At this point in the novel, the investigative mystery turns into a tale of abduction and escape that lasts for the next five chapters. At the end of Chapter 29, Pip killed Jason Bell. Part Two transitions into a new genre: The cover-up. Up until the end of Chapter 43, Pip and Ravi worked to stage the crime scene, manipulate the time of death, and establish rock-solid alibis for themselves at the new, falsified time of death. They pinned the murder on Max Hastings, who had gotten away with a series of rapes, by drugging him and stealing his clothes, car, DNA, and phone so they could plant evidence at the scene of the crime. Pip asked her friends to help her with her plan, and they all agreed without asking specific questions about all her strange requests.

In Chapter 44, the news of Jason’s death broke and Pip tried to act normal by announcing a new season of her podcast: Who Killed Jason Bell?
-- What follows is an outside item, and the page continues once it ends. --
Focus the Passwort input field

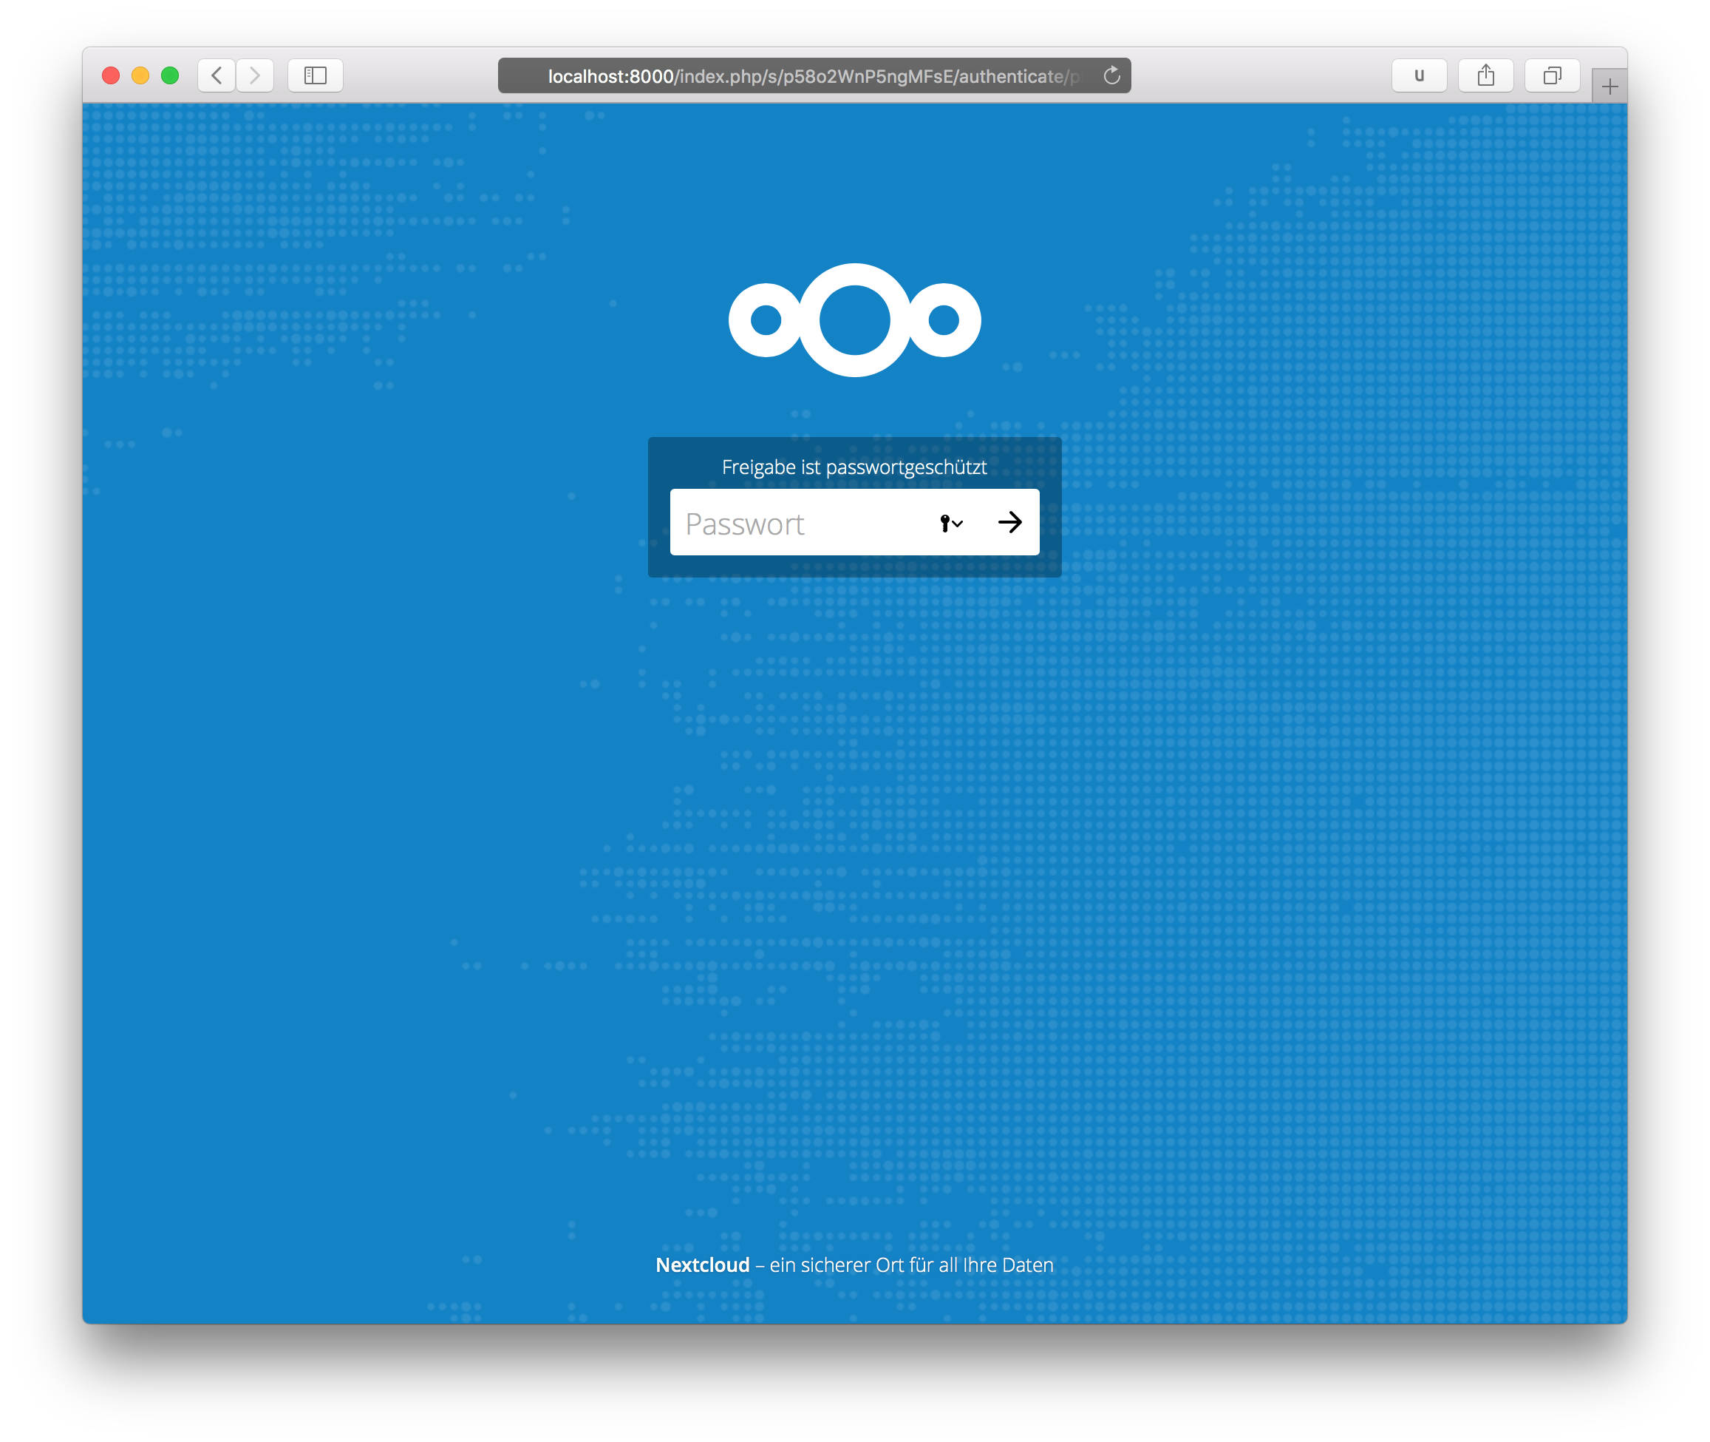(801, 523)
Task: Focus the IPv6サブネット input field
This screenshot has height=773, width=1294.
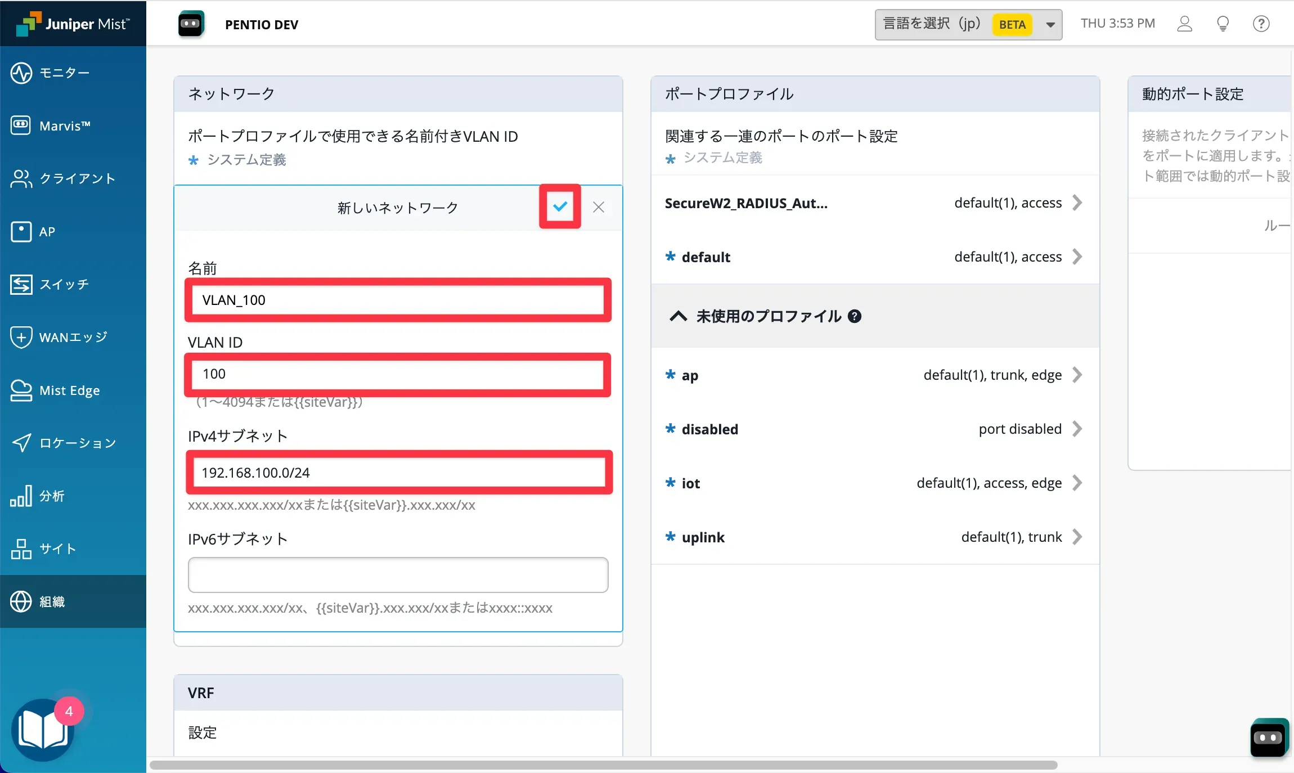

She curated interviews and content designed to lead Detective Hawkins to conclude that Max Hastings killed Jason Bell. In Chapter 46, Detective Hawkins interviewed Pip and asked her why her headphones had been in Jason Bell’s house. Shocked that Jason had taken a trophy from her she had not even missed, Pip did not have a valid answer for Hawkins. She told Ravi that she was going to turn herself in to make sure no one else was implicated in her crime. But Ravi went behind her back to see Hawkins and tell him that he had borrowed Pip’s headphones before going to Jason Bell’s house to talk to him about a fundraiser.
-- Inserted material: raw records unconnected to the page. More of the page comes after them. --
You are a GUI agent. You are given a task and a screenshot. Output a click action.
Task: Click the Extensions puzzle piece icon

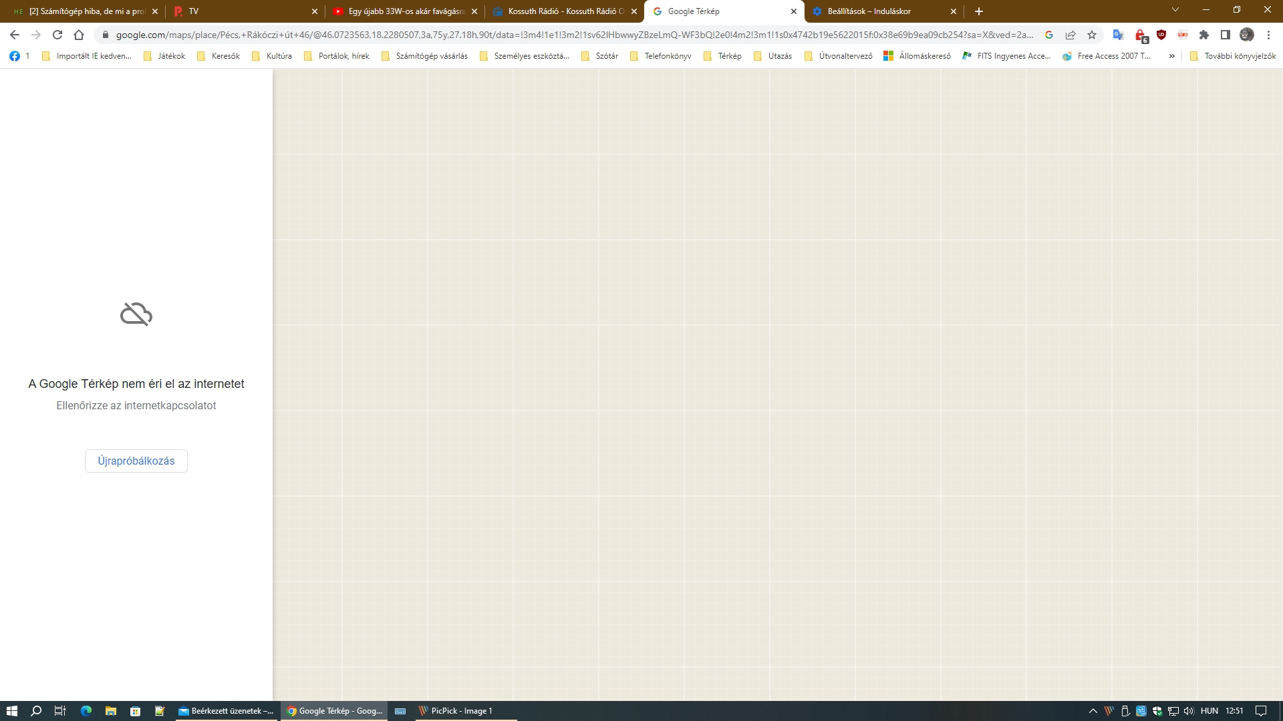pos(1204,35)
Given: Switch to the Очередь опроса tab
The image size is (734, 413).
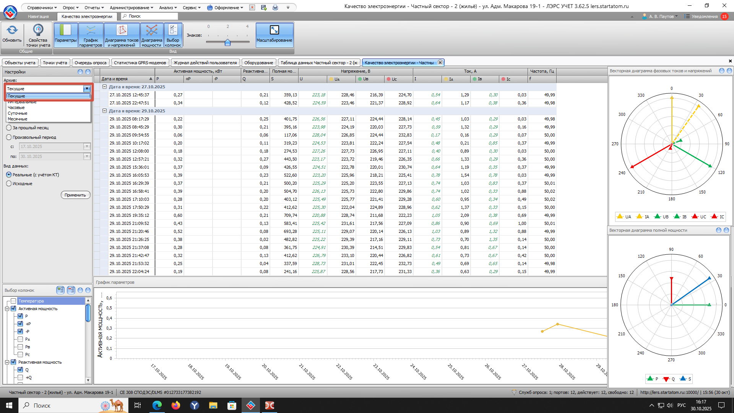Looking at the screenshot, I should (90, 63).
In Chapter 52, Max Hastings was arrested, but in Chapter 53 Pip realized that Hawkins still suspected she had something to do with the whole thing. In Chapter 54, Pip broke up with Ravi to keep him out of harm’s way if Max was found guilty at trial and Hawkins needed a new suspect. In Chapter 55, Pip went to Columbia and cut off ties with all her old friends, family, and Ravi, while waiting for the verdict in Max’s trial. In the epilogue, three minutes after Max Hasting’s trial ended, Sal messaged Pip. Pip immediately began to respond.